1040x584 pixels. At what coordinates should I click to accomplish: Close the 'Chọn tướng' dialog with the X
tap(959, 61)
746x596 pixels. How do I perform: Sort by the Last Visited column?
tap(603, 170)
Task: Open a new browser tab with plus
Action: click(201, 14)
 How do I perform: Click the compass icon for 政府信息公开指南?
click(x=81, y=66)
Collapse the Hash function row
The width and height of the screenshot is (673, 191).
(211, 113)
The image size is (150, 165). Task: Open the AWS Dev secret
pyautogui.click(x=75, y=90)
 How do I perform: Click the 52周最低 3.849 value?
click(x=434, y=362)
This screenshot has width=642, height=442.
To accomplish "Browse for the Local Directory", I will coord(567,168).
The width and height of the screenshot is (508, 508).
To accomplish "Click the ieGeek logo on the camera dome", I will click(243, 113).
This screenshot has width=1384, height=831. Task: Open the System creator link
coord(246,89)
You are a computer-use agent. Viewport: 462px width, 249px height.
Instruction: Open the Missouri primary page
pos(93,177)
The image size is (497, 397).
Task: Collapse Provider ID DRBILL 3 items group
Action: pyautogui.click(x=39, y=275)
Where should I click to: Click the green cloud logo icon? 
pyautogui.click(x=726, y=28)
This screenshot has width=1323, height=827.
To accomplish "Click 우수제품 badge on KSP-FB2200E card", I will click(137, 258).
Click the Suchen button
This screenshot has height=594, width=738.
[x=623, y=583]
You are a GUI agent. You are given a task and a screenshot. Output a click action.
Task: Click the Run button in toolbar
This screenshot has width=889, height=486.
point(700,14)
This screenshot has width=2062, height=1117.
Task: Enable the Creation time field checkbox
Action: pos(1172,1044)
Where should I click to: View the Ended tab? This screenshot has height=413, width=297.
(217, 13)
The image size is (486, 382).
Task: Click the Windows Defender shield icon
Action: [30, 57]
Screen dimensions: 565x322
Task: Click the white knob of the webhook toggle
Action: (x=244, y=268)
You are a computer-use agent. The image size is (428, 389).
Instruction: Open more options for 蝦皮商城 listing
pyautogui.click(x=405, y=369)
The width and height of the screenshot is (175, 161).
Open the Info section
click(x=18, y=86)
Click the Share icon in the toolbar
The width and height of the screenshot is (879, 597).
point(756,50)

▶ **What you are asked to do**:
Collect every line in the data above that contains the word "perform".

▶ **Task solution**:
746x596 pixels. How do I perform: Sort by the Last Visited column?
 How do I perform: Click the compass icon for 政府信息公开指南?
 How do I perform: Click the 52周最低 3.849 value?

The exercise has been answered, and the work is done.